Sometimes it’s better to just let things

be, let people go, don’t fight for closure,

don’t ask for explanations, don’t chase

answers and don’t expect people to

understand where you’re coming from.

I’m slowly learning that life is better lived

when you don’t center it on what’s

happening around you and center it on

what’s happening inside you instead.

Work on yourself and your inner peace

and you’ll come to realize that not

reacting to every little thing that bothers

you is the first ingredient to living a

happy and healthy life.

What a wonderful metaphor for aging and becoming aware of values and priorities... being "a child who won a packet of sweets" and now realizes he is down to the last few. Do we have two lives when we realize we have only one...does that help us move toward transcendence? And how does reactivity interfere with flow and inner peace? Can we let it go? Does that quiet the ego? Is that a move toward transcendence?
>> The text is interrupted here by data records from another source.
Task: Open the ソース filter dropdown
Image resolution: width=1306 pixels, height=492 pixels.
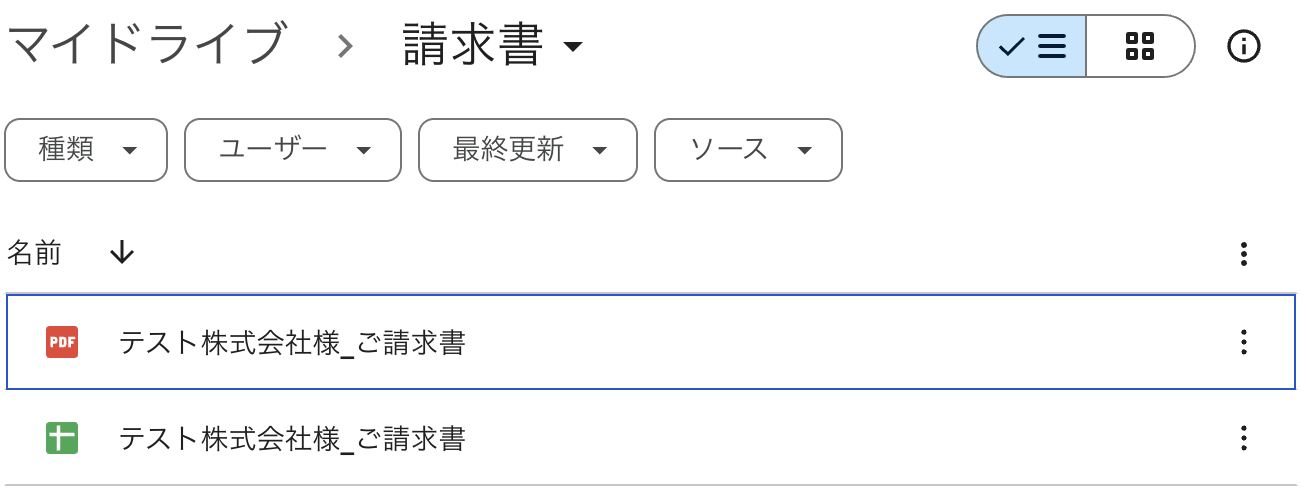Action: [x=747, y=150]
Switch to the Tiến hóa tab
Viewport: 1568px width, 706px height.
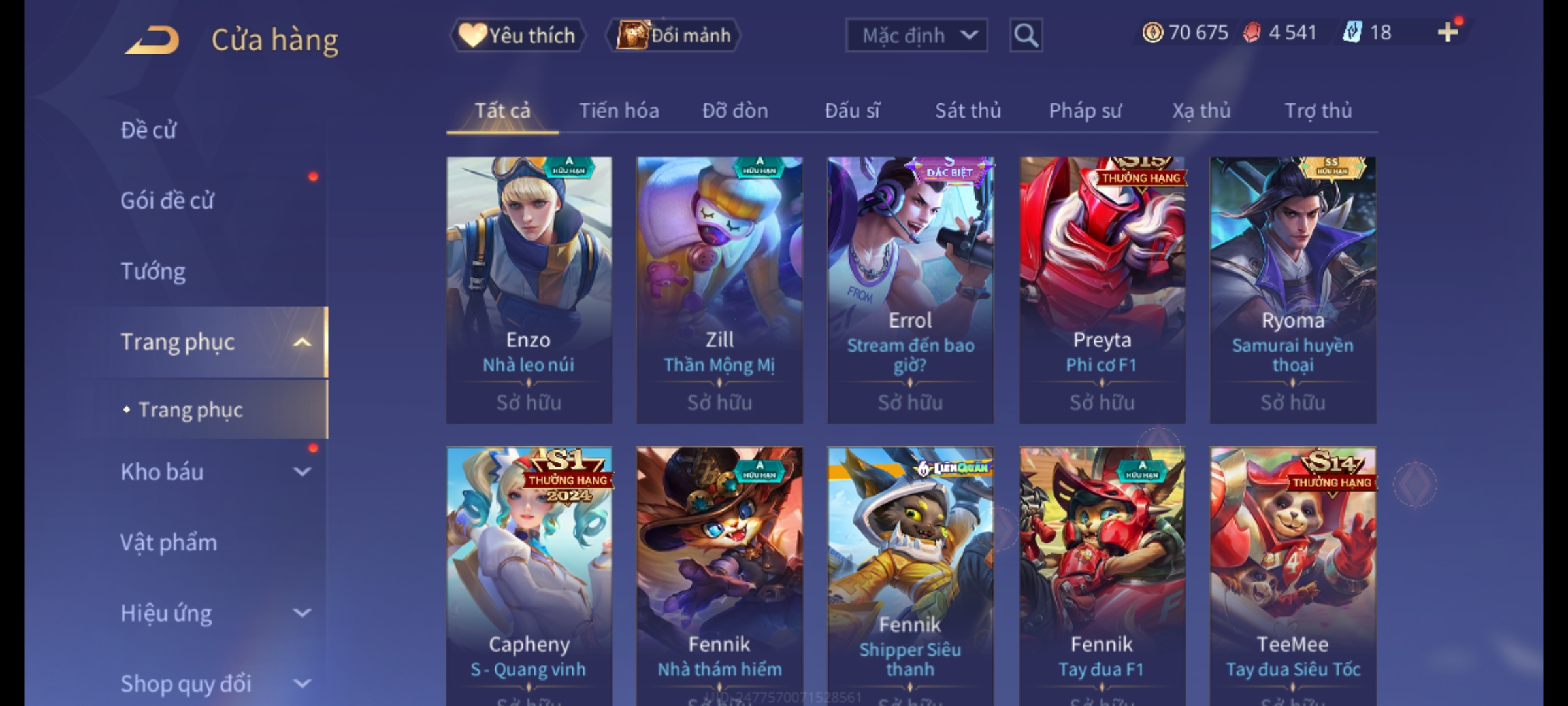click(619, 110)
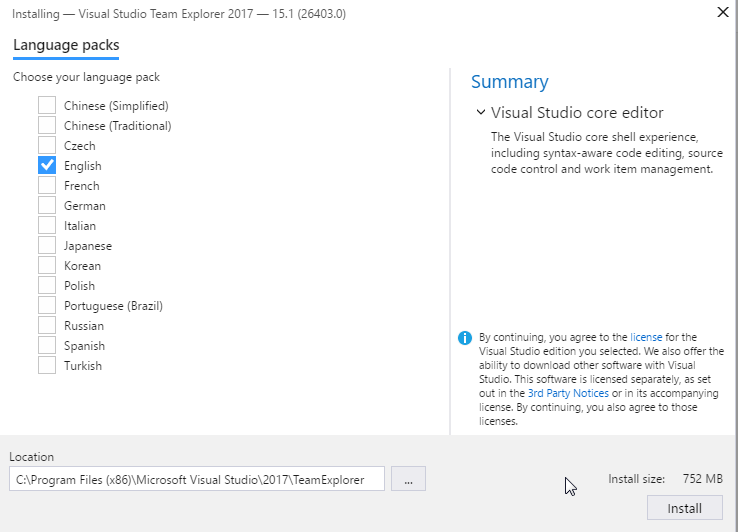
Task: Enable the Czech language pack
Action: pos(47,145)
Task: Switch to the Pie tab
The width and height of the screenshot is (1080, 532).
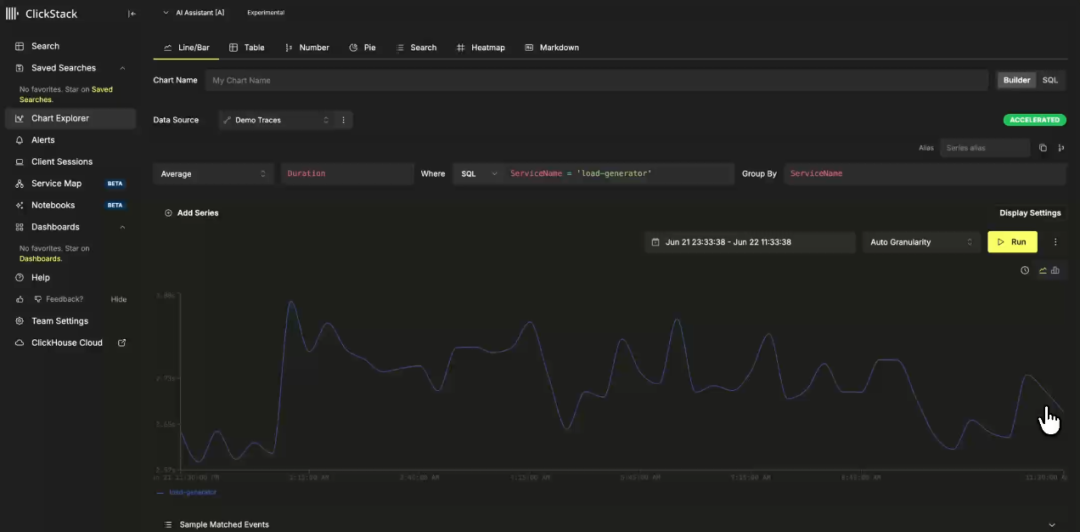Action: coord(363,48)
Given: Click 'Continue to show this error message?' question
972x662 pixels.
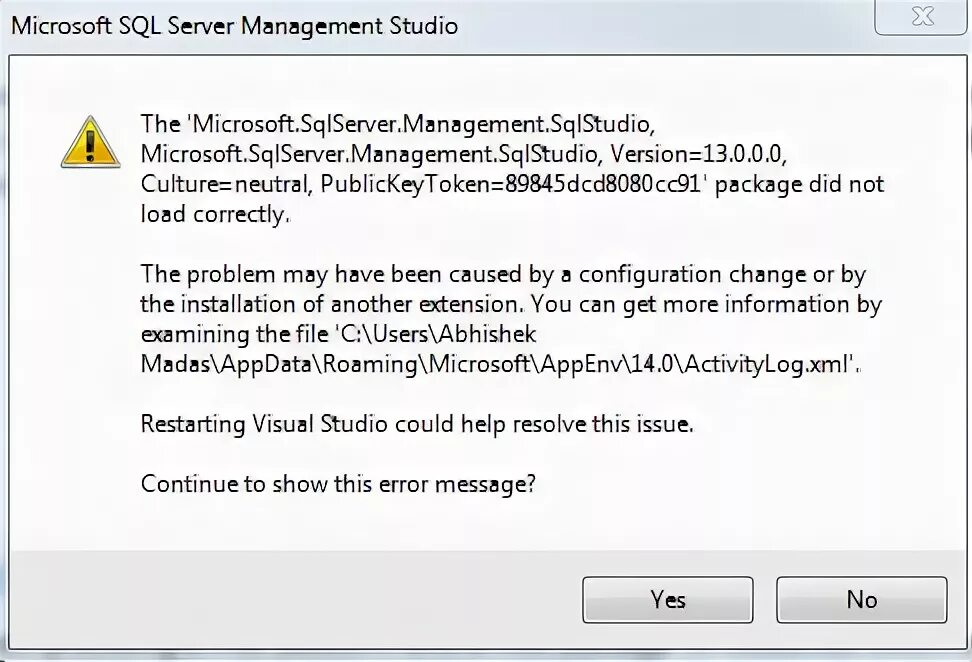Looking at the screenshot, I should click(338, 484).

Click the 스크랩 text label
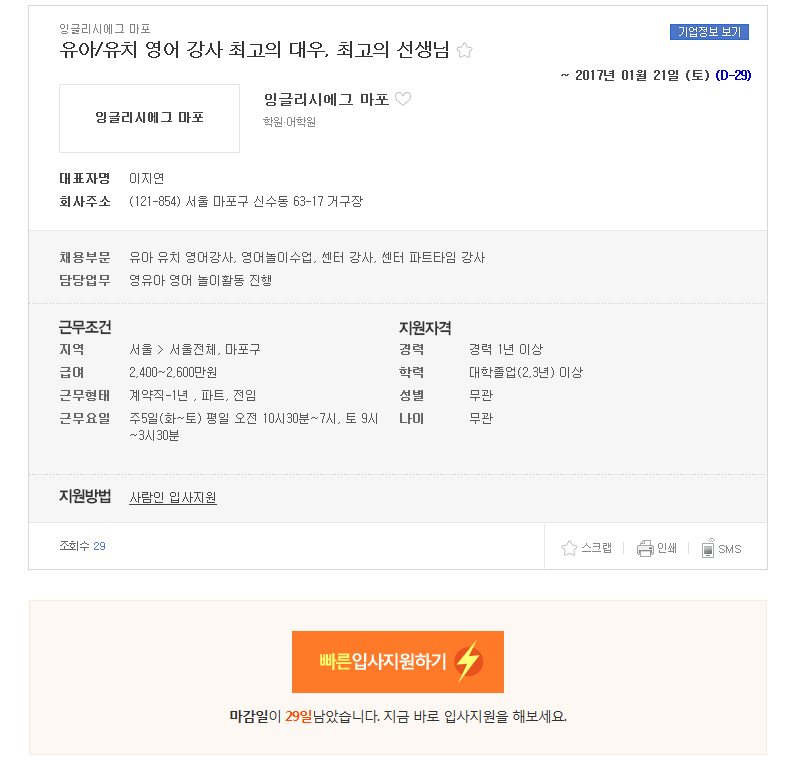tap(596, 548)
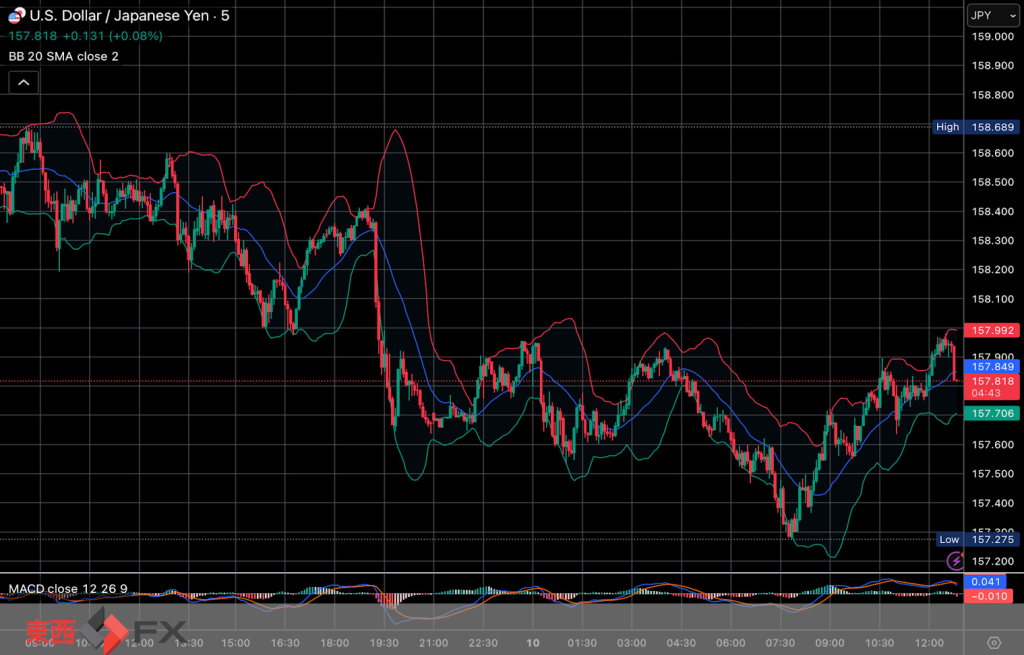Select the BB 20 SMA close 2 indicator label
Image resolution: width=1024 pixels, height=655 pixels.
click(x=64, y=56)
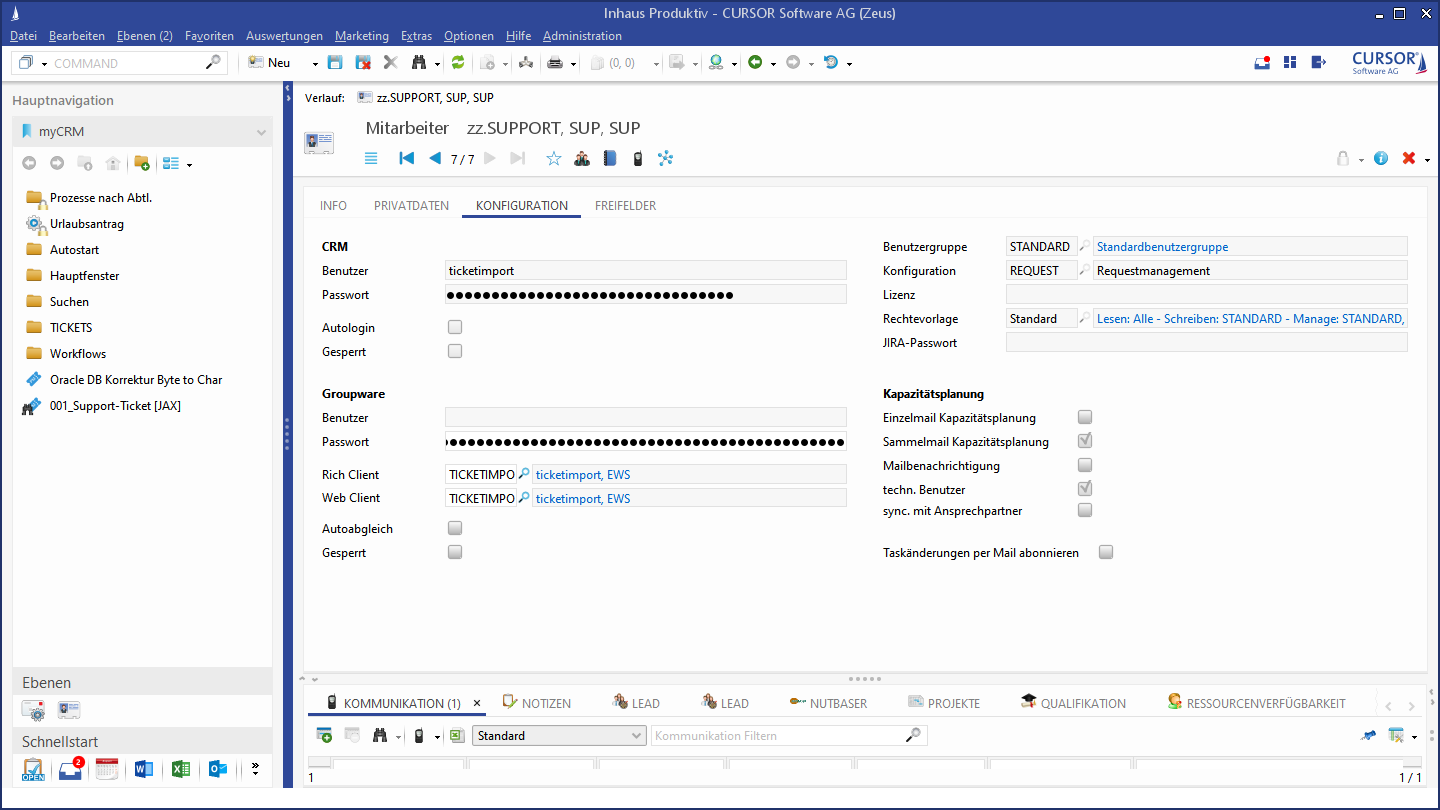Open binoculars search tool in main toolbar
Screen dimensions: 1440x810
[418, 63]
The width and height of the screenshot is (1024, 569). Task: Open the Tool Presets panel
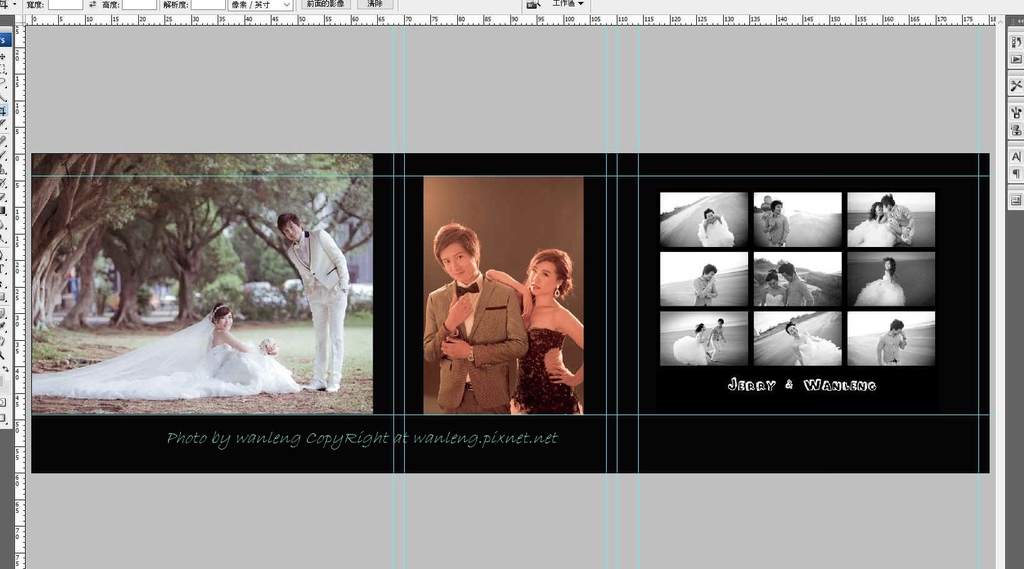[1016, 87]
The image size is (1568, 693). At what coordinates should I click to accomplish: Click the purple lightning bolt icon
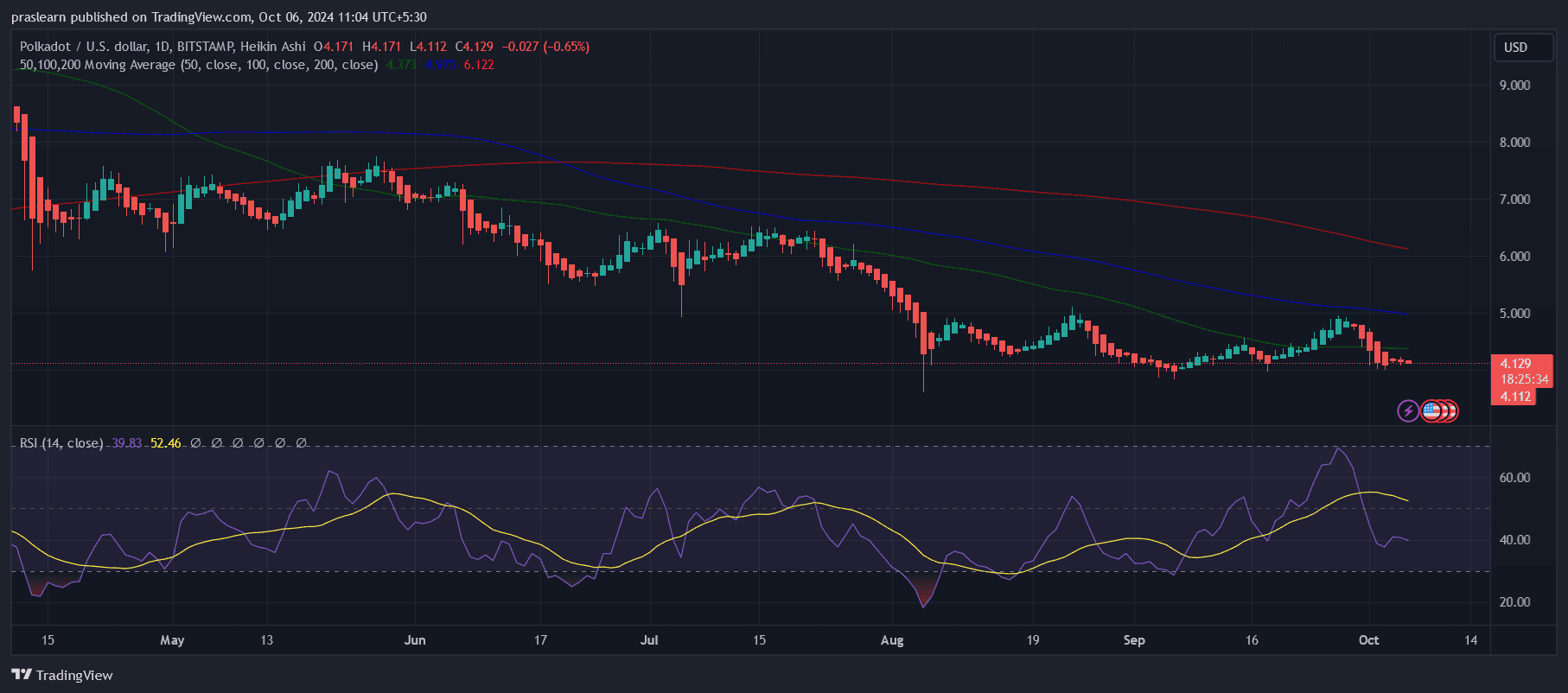[x=1408, y=411]
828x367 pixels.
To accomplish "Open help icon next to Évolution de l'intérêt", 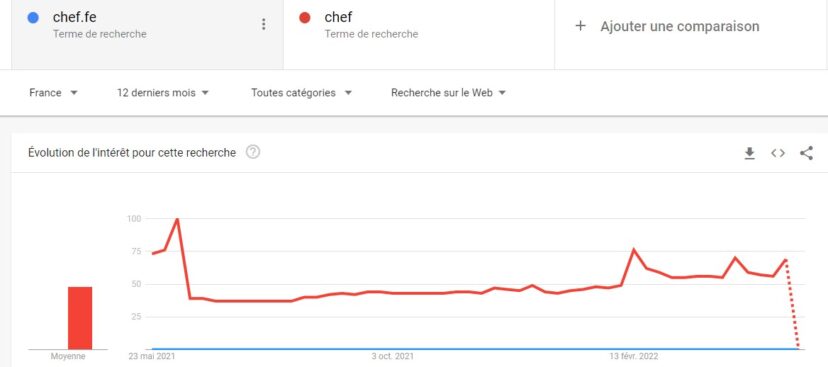I will [253, 153].
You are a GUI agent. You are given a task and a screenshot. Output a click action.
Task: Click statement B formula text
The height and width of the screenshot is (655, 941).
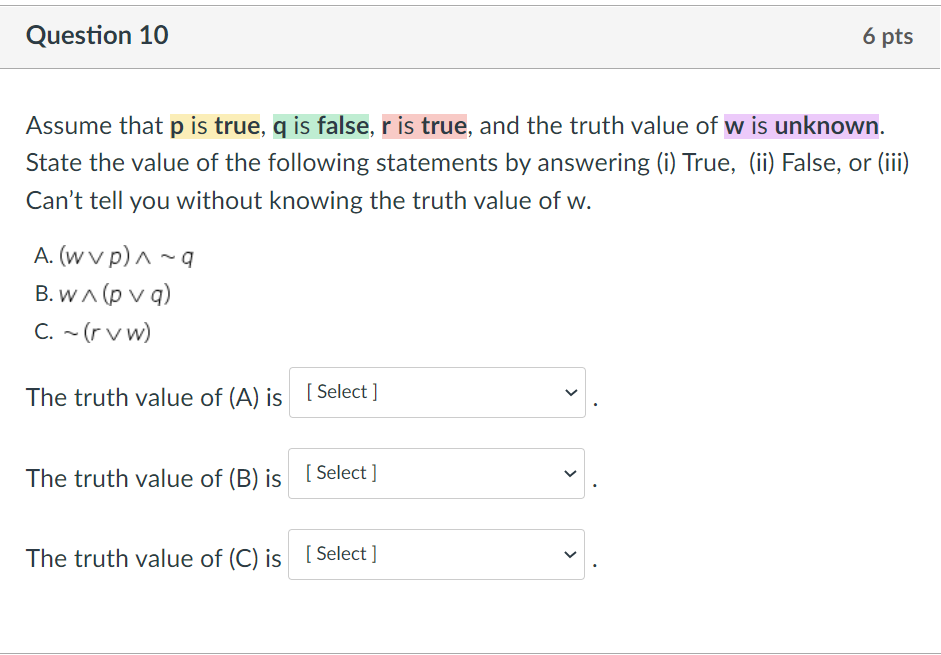click(x=110, y=294)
We have covered a lot of ground. Being in the zone, spiritual flow, being in our love place, moving from our heads to our hearts, inner peace, shalom, going to a different level of consciousness, quiet egos, self- transcendence, taking advantage of being in the second half of life. We have some research, some stories, and for me...a desperate calling to do the best we can with what we've got.

A final thought... for the journey (thank you, Pastor Lilia). To live and die with a heart free of resentment, grudges, and ill-will would be a truly crowning accomplishment in life (author unknown). And I think we'll know we were in the zone, if the time passed very quickly.